Mince consolation, sa convalescence coïncide avec le début des épreuves de natation à Londres. «Je n'aurai pas besoin d'excuses pour regarder la télévision... En même temps, je suis convaincue que ça va ouvrir la plaie, surtout pour le 200 libre et le relais 4 x 200 libre. Je vais crier dans mon salon, je vais encourager les gens là-bas. Mais je mentirais si je disais que ça ne me fera pas un pincement au coeur.»

Déception

Après une expérience difficile l'été dernier aux Mondiaux de Pékin, où elle a été exclue du relais 4 x 200 m libre, Saumur a décidé de quitter son entraîneur Benoit Lebrun et le centre du Stade olympique pour se joindre aux Carabins de l'Université de Montréal. Elle était persuadée de pouvoir se qualifier pour ses deuxièmes JO, tout en prenant soin de sa santé, qu'elle sentait décliner depuis plusieurs mois. Fatigue, déséquilibres hormonaux, difficultés d'adaptation aux voyages: ni elle ni son équipe médicale ne comprenaient ce qui lui arrivait.

Après un léger regain en septembre, la «chute libre» s'est poursuivie jusqu'en décembre. Son médecin, la Dre Suzanne Leclerc, lui a alors suggéré une pause complète pour enfin trouver la source de ses problèmes. «Je me suis donné deux semaines pour réfléchir, raconte Saumur. J'avais de la difficulté à vaquer à mes occupations quotidiennes. Je n'ai pas repris l'entraînement.» Ça signifiait la fin de ses aspirations olympiques.

■ CONSIGNE: Rédigez la suite du texte sur la nageuse Saumur et sa renonciation aux Jeux olympiques, en reprenant juste après sa dernière phrase. Les enregistrements n'interviennent pas dans ce travail.

■ DONNÉES AFFICHÉES:
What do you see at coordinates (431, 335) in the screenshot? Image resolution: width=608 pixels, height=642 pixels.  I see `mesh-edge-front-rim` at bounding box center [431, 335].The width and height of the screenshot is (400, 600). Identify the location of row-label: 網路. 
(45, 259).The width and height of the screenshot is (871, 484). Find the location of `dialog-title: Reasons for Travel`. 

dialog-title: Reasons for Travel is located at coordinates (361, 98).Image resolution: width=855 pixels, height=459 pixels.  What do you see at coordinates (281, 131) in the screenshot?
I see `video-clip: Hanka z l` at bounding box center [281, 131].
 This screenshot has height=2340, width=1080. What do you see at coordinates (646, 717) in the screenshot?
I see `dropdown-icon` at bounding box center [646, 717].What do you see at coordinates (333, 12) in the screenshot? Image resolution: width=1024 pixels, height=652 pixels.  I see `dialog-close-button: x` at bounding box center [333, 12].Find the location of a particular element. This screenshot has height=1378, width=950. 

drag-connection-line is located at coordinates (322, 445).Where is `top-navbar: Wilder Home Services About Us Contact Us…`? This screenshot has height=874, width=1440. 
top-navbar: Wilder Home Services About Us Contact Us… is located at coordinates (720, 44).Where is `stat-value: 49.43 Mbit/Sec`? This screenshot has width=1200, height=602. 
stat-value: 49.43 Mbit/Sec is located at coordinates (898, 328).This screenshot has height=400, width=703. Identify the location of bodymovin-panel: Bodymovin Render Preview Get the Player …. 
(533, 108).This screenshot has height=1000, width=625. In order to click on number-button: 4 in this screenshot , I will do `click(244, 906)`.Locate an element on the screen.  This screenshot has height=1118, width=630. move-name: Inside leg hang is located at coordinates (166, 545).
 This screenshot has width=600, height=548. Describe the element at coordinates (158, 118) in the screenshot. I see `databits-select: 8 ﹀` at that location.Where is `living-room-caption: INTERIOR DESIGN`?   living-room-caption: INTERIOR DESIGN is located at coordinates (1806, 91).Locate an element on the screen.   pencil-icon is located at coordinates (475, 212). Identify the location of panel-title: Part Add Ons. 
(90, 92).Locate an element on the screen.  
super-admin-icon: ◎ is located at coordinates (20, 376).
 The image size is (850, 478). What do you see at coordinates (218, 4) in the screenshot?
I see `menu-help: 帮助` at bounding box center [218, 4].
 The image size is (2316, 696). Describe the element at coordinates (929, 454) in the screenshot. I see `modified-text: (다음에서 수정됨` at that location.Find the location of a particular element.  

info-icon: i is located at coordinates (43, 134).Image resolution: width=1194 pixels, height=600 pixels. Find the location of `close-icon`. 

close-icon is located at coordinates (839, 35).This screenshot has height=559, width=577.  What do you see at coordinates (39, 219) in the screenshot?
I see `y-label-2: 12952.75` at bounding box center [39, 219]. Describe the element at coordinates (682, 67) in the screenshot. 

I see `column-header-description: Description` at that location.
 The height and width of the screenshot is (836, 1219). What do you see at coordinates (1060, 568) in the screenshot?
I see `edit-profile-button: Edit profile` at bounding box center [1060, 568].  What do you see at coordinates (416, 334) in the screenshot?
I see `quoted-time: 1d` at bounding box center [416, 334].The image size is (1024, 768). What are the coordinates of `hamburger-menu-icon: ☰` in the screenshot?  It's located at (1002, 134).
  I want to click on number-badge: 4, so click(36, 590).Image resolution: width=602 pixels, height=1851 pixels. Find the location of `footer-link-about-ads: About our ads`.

■ RÉPONSE:
En avril, Saumur a donc suivi les sélections de Montréal des gradins. Bien qu'heureuse de la qualification de ses amies, ça lui a «fendu le coeur» d'assister, impuissante, à la finale du 200 m libre, son épreuve fétiche dont elle détient toujours le record canadien. «J'aurais pu faire l'équipe, pense-t-elle. Les temps étaient rapides, mais je sais que j'aurais pu être aussi rapide.»

Nouvelle épreuve

Une autre épreuve attendait Saumur. Quelques semaines plus tard, elle s'est fracturé les deux talons à la suite d'une bête chute en descendant un escalier. Elle en a été quitte pour deux mois de fauteuil roulant, de déambulatoire et de bottes orthopédiques.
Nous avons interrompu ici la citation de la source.